This is My Life
Leave me alone.
This semester has got me feeling like:
I went back to school two and half years ago to become a therapist, and I’m taking Individual Counseling this semester. I went into it prepared to be able to take feedback (a struggle for me), ready to process any big feelings I had about that, and excited to actually try my hand at this thing I’ve been studying for a couple years now. After bracing myself to be ready to handle criticism, I’ve gotten pretty good feedback from my professor and fellow students so far.
Lo, and behold, I’m still a mess. I cried after my mid-semester review with my professor after he told me he had no doubt I would be “a rockstar at this counseling thing.” Even as I felt overwhelmed by these feelings, a part of me was wondering what on earth is going on.
So I googled “when praise doesn’t feel safe” and things started to make more sense.
The funny thing about the human brain is that we can learn to associate literally anything with danger. Even someone telling us we are “a rockstar.”

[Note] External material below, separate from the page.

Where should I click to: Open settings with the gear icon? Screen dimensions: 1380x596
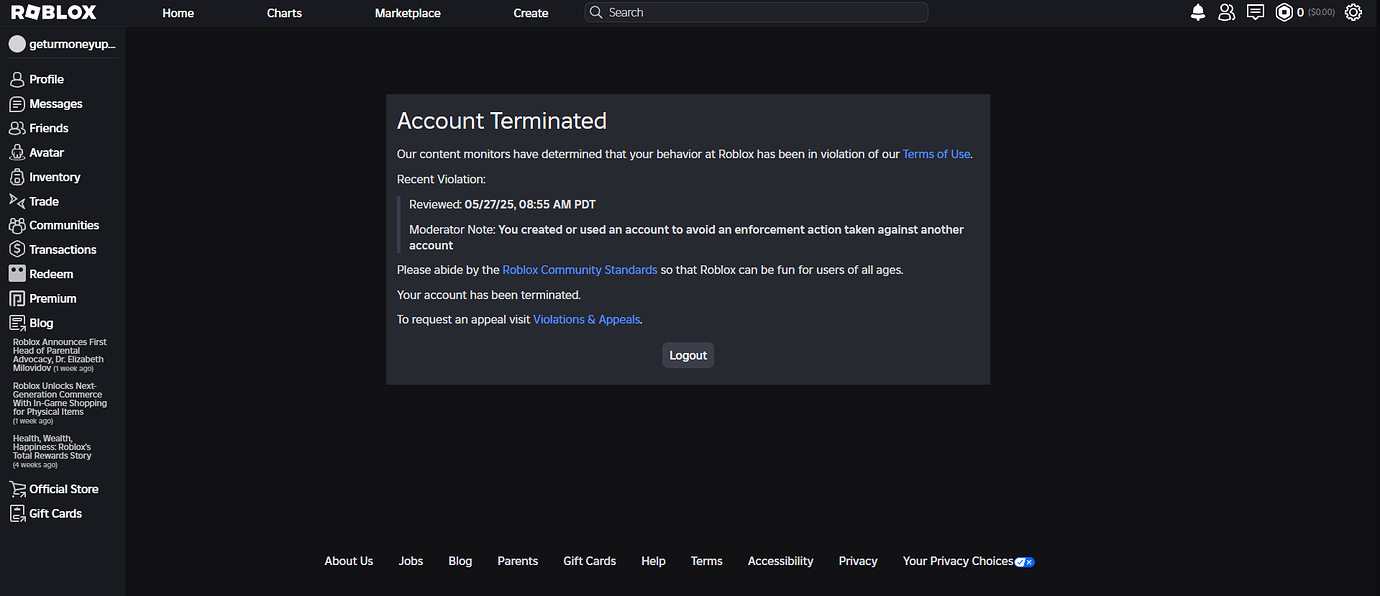[1353, 11]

In my cult days, I also received a lot of praise, but it often came with a side of disappointment in me when I didn’t live up to my usual perfection. Or a helping of even higher expectations that I could never meet. Or plans for how I should use the my skills that left me feeling like my whole life was not really mine.
I couldn’t just enjoy playing the piano, I had to learn to be an accompanist for weekly meetings. I couldn’t just teach occasionally, I had to lead multiple meetings per week. Since I liked languages, I had to take a Greek class I had no interest in so that our group would have access to a certain Greek research group, etc.
When I left the group, I felt a strong aversion to being in any kind of leadership role or making a commitment to a group at all. It was years before I did anything similar.
When I was thinking of going back to school to be a therapist, but having trouble making the decision, my own therapist told me, “I think you’re not used to doing things just because you want to do them.”
Now I am doing something just because I want to, and I’m finding out that I might be good at it, but my brain seems to be afraid that somehow I’m going to lose control of it this time too. That it won’t be okay for me to struggle sometimes. That there will be some out-of-reach standard I have to meet. That even if this is my dream, someone else will end up using it for their own ends.
(Of course, none of this was clear to me at first. It just felt like an overwhelming sense of dread.)
And so once again, I’m listening to Billy Joel on repeat:
“I don't care what you say anymore, this is my life
Go ahead with your own life, leave me alone”
Being a therapist is MY dream. This is MY life. I know my own values now. I know how to say no.



Good for you! Keep working towards your dream.